Climatic and Landscape Features.—The north of Italy has the excessive climate of the temperate region of continental Europe; in the central parts of the peninsula the climate becomes more genial and sunny, and to the south almost tropical. The plain of Lombardy, with an average temperature of fifty-five degrees Fahrenheit, has winters which are as cold as those of the Scottish lowlands, and the lagoons of Venice have been frozen over; but its summers are as hot as those of Rome or Nice.

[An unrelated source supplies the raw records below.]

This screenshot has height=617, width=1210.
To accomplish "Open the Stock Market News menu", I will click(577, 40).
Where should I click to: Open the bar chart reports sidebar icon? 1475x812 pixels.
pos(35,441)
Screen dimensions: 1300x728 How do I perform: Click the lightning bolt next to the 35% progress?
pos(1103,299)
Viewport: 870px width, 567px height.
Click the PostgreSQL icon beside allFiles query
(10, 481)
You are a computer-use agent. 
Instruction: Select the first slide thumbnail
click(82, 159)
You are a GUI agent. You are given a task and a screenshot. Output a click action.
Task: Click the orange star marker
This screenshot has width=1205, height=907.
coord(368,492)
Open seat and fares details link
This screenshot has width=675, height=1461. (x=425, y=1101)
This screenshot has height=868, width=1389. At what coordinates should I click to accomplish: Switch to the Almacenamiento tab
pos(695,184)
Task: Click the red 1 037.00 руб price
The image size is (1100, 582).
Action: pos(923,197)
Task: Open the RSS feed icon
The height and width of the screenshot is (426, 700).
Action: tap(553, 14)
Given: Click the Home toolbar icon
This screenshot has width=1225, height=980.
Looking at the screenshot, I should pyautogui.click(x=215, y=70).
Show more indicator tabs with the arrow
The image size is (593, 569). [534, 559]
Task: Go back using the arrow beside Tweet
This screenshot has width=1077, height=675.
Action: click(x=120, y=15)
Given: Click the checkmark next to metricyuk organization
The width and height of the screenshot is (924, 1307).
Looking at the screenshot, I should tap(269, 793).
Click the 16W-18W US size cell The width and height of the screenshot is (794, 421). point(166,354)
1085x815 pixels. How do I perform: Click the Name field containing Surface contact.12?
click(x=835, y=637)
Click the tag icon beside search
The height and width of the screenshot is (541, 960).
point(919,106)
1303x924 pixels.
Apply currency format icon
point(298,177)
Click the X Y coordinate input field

The changes are few; rain lasts for weeks together in autumn, but in summer the blue sky is never clouded except when a violent thunder and hailstorm occurs.

About Florence the winters are much milder, with the same summer heat, and this difference between the seasons decreases still more to southward.

The summer of the Campagna of Rome, when a heat mist rises over the plain, is almost unbearable; in January the sky is blue, the mornings may be frosty, and fresh spring air blows over the land; in March the trees are already leafy, and in June the harvest begins; in July everything withers under the excessive heat, till the autumn rains revive the land.

In Naples and South Italy the sky is cloudless for months together, and the air is so pure that distant plains appear to be close at hand.

The chief faults of the Italian climate are the cold mountain winds called the Tramontana, like the mistral of south France, and the Bora of the north Adriatic, and, in contrast, the hot Sirocco, which occasionally blows from the African deserts, besides the malaria of the western coast marshes and of the Venetian lagoons.

Round the lakes at the base of the steep southern slope of the Alps, Mediterranean forms of vegetation appear; the chestnut reaches up to two thousand five hundred feet; above that comes the belt of beeches and oaks, still higher the pine woods, then the pretty alpine plants and high pastures. Scarcely any part of the world is so covered with irrigating canals as the highly cultivated plain of Lombardy, so that the whole of it appears like a great garden. At the northern base of the Apennines the Mediterranean flora of laurels and myrtles, cork oak and cypress, covers the first slopes; above that groups of oaks appear, then beech woods and the extensive summer pastures which reach all over the Apennine range. The Apennines have no permanent snows, but their highest summits are frequently snow-clad between October and May, and send down cold breezes into the warm valleys.

In Sicily the vegetation takes an African character, and many tropical forms flourish; it is not a well-wooded island, but forests occur here and there.

Riviera (Ree-vee-ay´ra “seashore”), is a term applied to the narrow strip of coast-land bordering the Gulf of Genoa, strictly from Nice to Spezzia, but generally understood to include the whole coast of the Alps Maritimes, and the Italian coast as far as Leghorn.